From my last post, some of you may have gathered that I'm a bit of what I call a regionalist. That is to say, I try to give preference to Oregon wineries and food producers in my cooking and eating. It also means that when I visit other places, I try to sample the local offerings there. When in Rome, and all that.
In the past few years, Oregon has started to develop a culture of good food and wine. The 45th Parallel runs through Oregon, placing us at roughly the same latitude as Bordeaux and Burgundy. Oregon is only the 5th largest wine producing state in the US, and there are indivisual wineries in California that outproduce our entire state, but what we lack in volume we make up for in quality. Our dominant grapes are Pinot Noir and Chardonnay, but you'll find many different varietals here. We have the strictest wine labelling laws in the country. One of theones I find most interesting and admirable is the ban on using foreign regional wine names -- you'll never see an Oregon Bordeaux or Burgundy or Champagne. Oregon wines are named either for their varietal, their color (Girardet's Grand Rouge is a highly drinkable blended table red -- not memorable, but agreeable), or any other fanciful naming convention the weinery desires, but NOT for somewhere outside of Oregon. If it's labelled a varietal, such as Pinot Noir, the rules are stricter. A varietal label must include the appelation (growing region within Oregon) from which it comes, and except in the case of Cabernet Sauvignon, must contain at least 90% of the stated varietal.
Along with the wine, we make excellent beers, and our mild climate and fertile soild makes this an ideal place to grow produce, fruits, and berries, and we have recently become renowned for our (non-hallucinogenic) mushrooms. Rogue Creamery, in Southern Oregon, has over the past few years won several international competitions for Best Blue Cheese in the world.

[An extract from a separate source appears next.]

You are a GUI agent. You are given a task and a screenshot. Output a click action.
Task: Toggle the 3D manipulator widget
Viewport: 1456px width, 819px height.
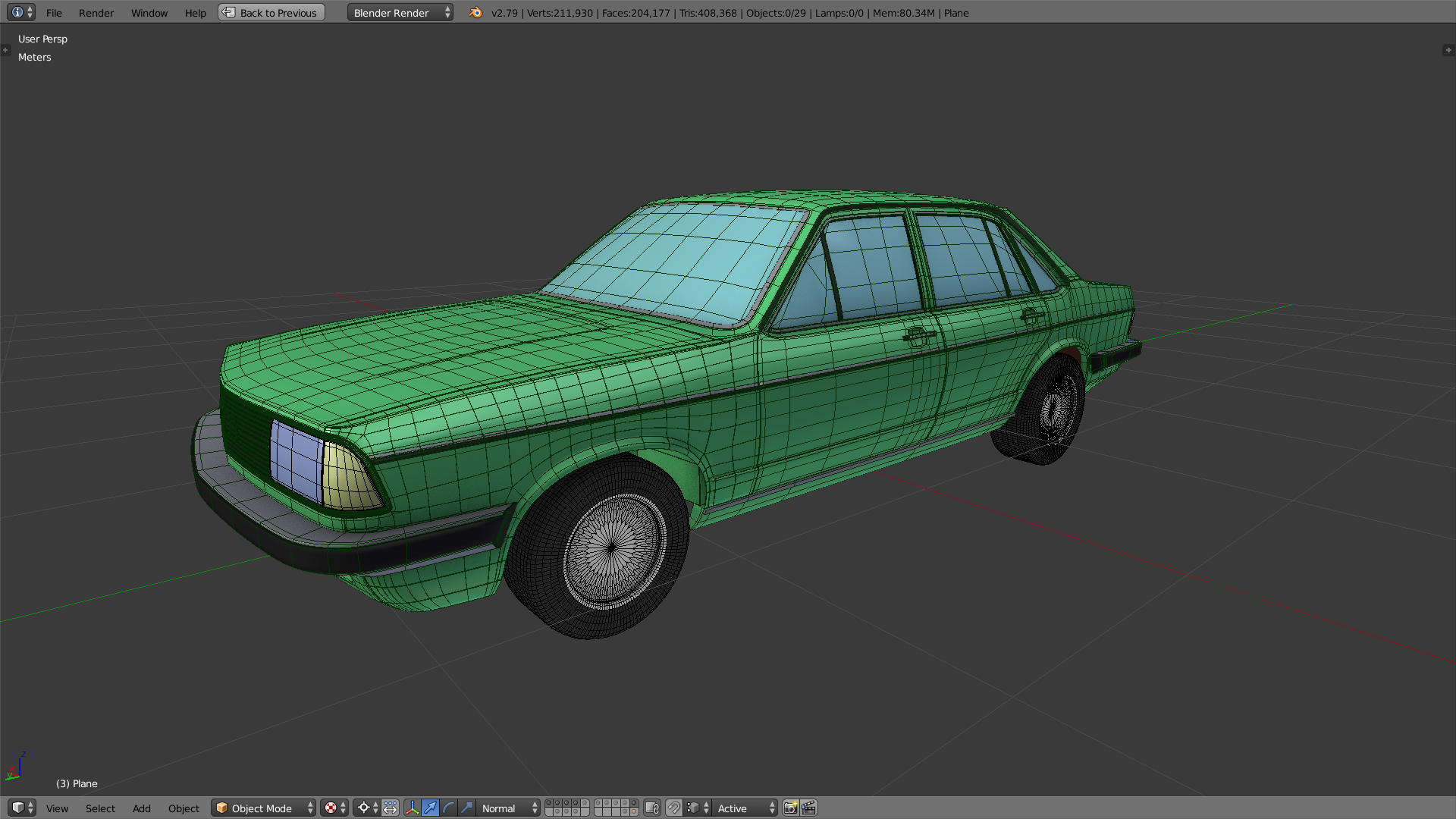click(412, 808)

I recently watched an episode of $40 Dollars a Day in which Rachel visited Salem, our capital. While I was pleased with the comparisons she made between Oregon and Tuscany, Napa Valley, California, has adopted for itself the name "America's Tuscany", and perhaps rightly so. I'd actually compare us more to, say, Provence, or even more like Alsace. The lifestyle here is more laid back, there's a mix of old west rural and hippy which, while politically causes me frustration at times, makes for a friendly, relaxed, warm attitude. The old "Welcome to Oregon, now leave" reputation we cultivated for years has faded, and was a front to begin with -- Oregonians are actually quite hospitable.